12/06/2013 6:00 am EST


As we near the year-end, technician Greg Harmon of Dragonfly Capital takes a step back and looks at various markets to see what we can glean from their performances in 2013.

So often we get caught up in the day to day movements in the market as traders and investors. Will stocks break out? Is a correction coming? What about that inflation impact on gold? Will the government shutdown ruin my account? With instant news all day long everyday, it is easy to get swept away. But when you step back from the day to day action and take a longer perspective what has really happened this year?

The performance chart below is very simple. It shows the year-to-date performance of six markets: S&P 500 (SPX), German DAX (DAX), gold (GLD), US dollar (UUP), Shanghai Composite (SHANG), and US Treasuries (TLT). Just six lines emanating from the same point, yet there is so much information displayed.

Click to Enlarge

The first thing that stands out to me is that both Germany and the US have similar returns, despite the euro crisis and all the US government messes. And the progress throughout the year tracks very closely. This was a great year for stocks.

Second, despite all of the talk about a flow from US Treasuries into equities, the real flow seems to be from gold into equities. The curve for gold is nearly an identical inverted one of the S&P 500. If there is to be a flow from Treasuries to equities, it is still to come.

Next, easy monetary policy and increasing QE was supposed to kill the US dollar, but it has basically done nothing all year. Is this because all of the other countries are doing a better job of debasing their currencies? Maybe, but the DAX move in line with the S&P 500 suggests that is not a factor.

Finally, there has been the debate about whether the Chinese economy is picking up or falling into recession.
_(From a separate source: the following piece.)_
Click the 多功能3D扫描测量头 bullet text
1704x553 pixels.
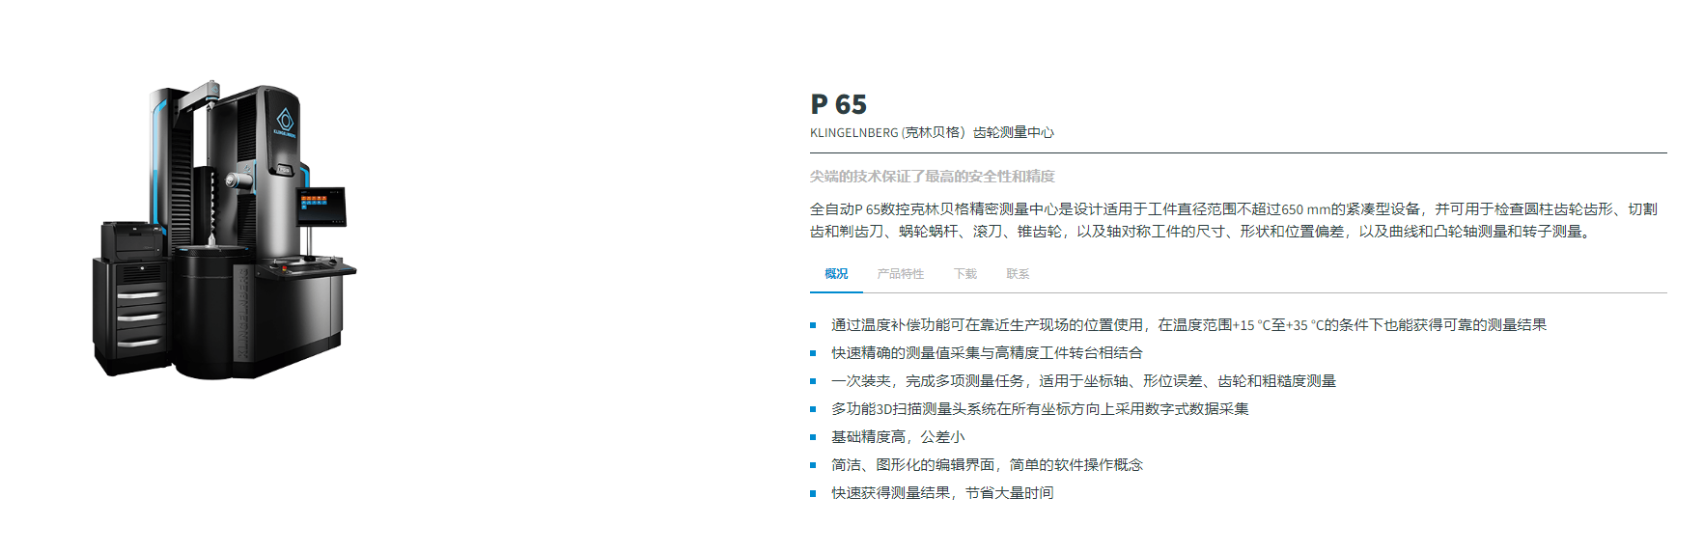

It has gone back and forth a few times from what I recall. This was important, from the debate, because they are a huge economy and could impact the global economy. But the chart shows that despite the Shanghai Composite moving from a flat period to a hard sell-off to a rise, and now stability, has had no impact on either the S&P 500 or German DAX outside of a brief correlation at the beginning of the turn down in May. But you may recall there was a lot of other news going on then as well (taper talk was the big one).

Buying stocks and selling gold was the big winner. Were you in the market? What do you see and what will the next 12 months bring?